A nova edição do Muzonguê da Tradição promete ser um verdadeiro tributo à essência instrumental do semba e da música angolana, com destaque especial para cinco guitarristas, dois tamboristas e um dikanzista, reconhecidos pelos seus contributos artísticos ao longo das décadas.
O evento, que contará com Proletário, Mago de Sousa, Fiel Didi, Lolito e o suporte da consagrada Banda Movimento, trará um repertório cuidadosamente preparado para valorizar os instrumentistas, permitindo que os temas solados pelos guitarristas ganhem mais espaço e brilho no concerto.

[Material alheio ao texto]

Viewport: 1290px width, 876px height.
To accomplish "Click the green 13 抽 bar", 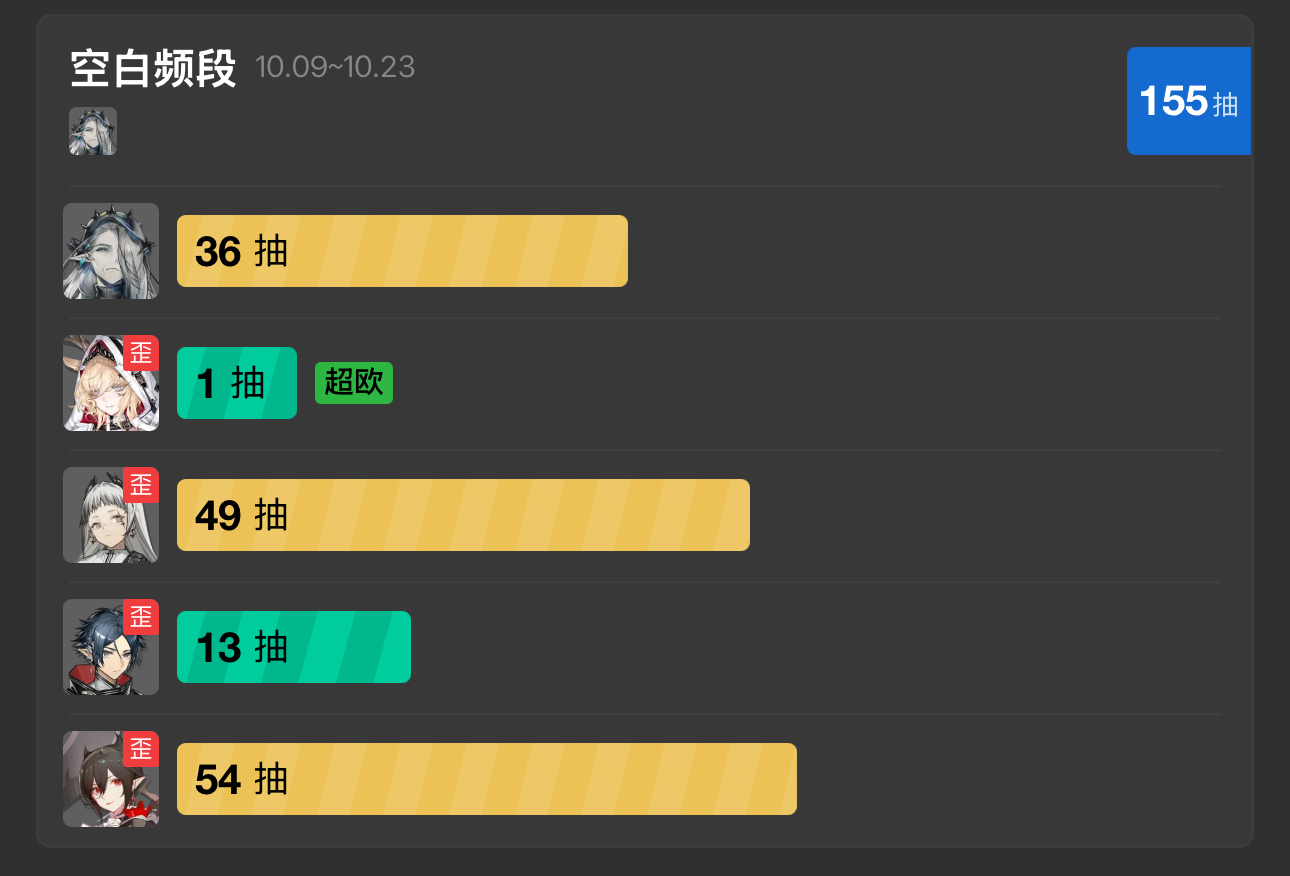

Entre os destaques do alinhamento, constam também canções de Bangão, artista que marcou época com a Banda Movimento e no próprio Muzonguê da Tradição.

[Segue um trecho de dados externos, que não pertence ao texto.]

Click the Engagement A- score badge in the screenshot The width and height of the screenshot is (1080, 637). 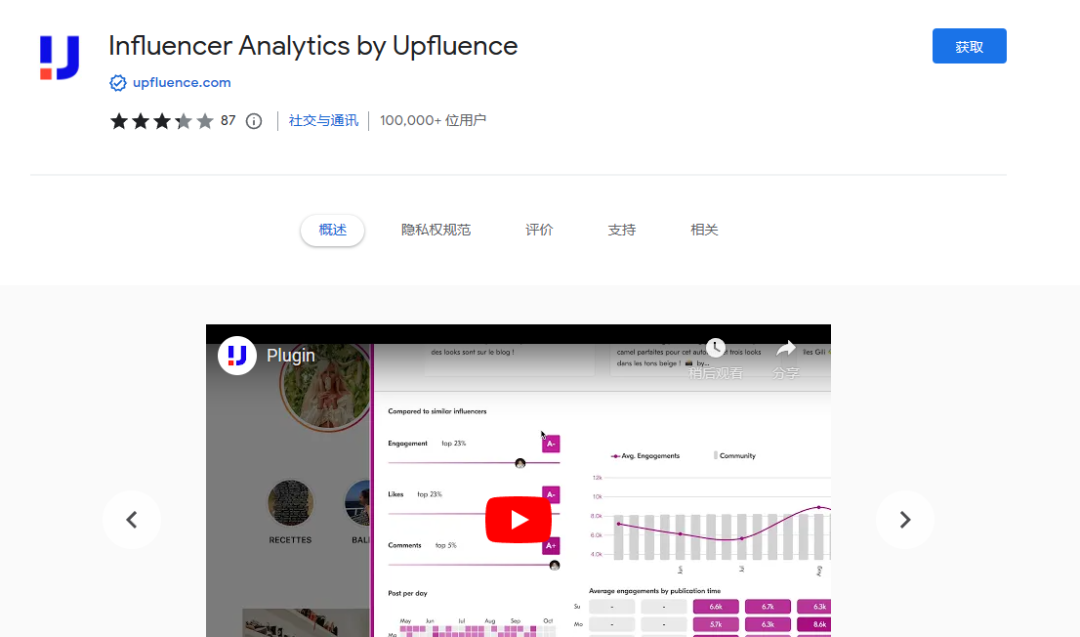(550, 443)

Proletário, presença assídua no Centro Recreativo e Cultural Kilamba, revisita sucessos como "Scannia 11" e "Kizombas". Já Fiel Didi, que aposta integralmente na música, traz o tema "Mona Ndengue". Mago de Sousa, por sua vez, apresenta um semba com arranjos modernos voltado ao público jovem, com canções como "Carolina" e "Farra de Quintal". Lolito, com um repertório que homenageia vozes lendárias como Bangão, completa o elenco.
Na última edição do evento, realizada no dia 6 de abril, foi prestada uma homenagem a Calabeto, com atuações memoráveis de Sabino Henda, Dina Santos, Lulas da Paixão, Legalize, Robertinho, Mister Kim e novamente Lolito, todos acompanhados pela Banda Movimento.
Entre os homenageados desta edição estão Carlitos Vieira Dias, herdeiro do legado do Ngola Ritmo e do Conjunto Gingas, e António Imperial “Baião”, atual guitarrista dos Jovens do Prenda, conhecido por sua destreza nas cordas. Também figura Botto Trindade, referência do conjunto Os Bongos do Lobito, além de Teddy Nsingui e Kintino, integrantes da Banda Movimento.
No campo da percussão, destacam-se Joãozinho Morgado e Massano Júnior, cuja amizade e parceria ultrapassam seis décadas, sendo figuras centrais na evolução do semba. Morgado é apontado como responsável pela batida que reestruturou o género.
Raúl Tollingas, considerado um dos últimos guardiões da dikanza, completa o grupo de homenageados, reforçando a importância dos instrumentos tradicionais na preservação da identidade musical angolana.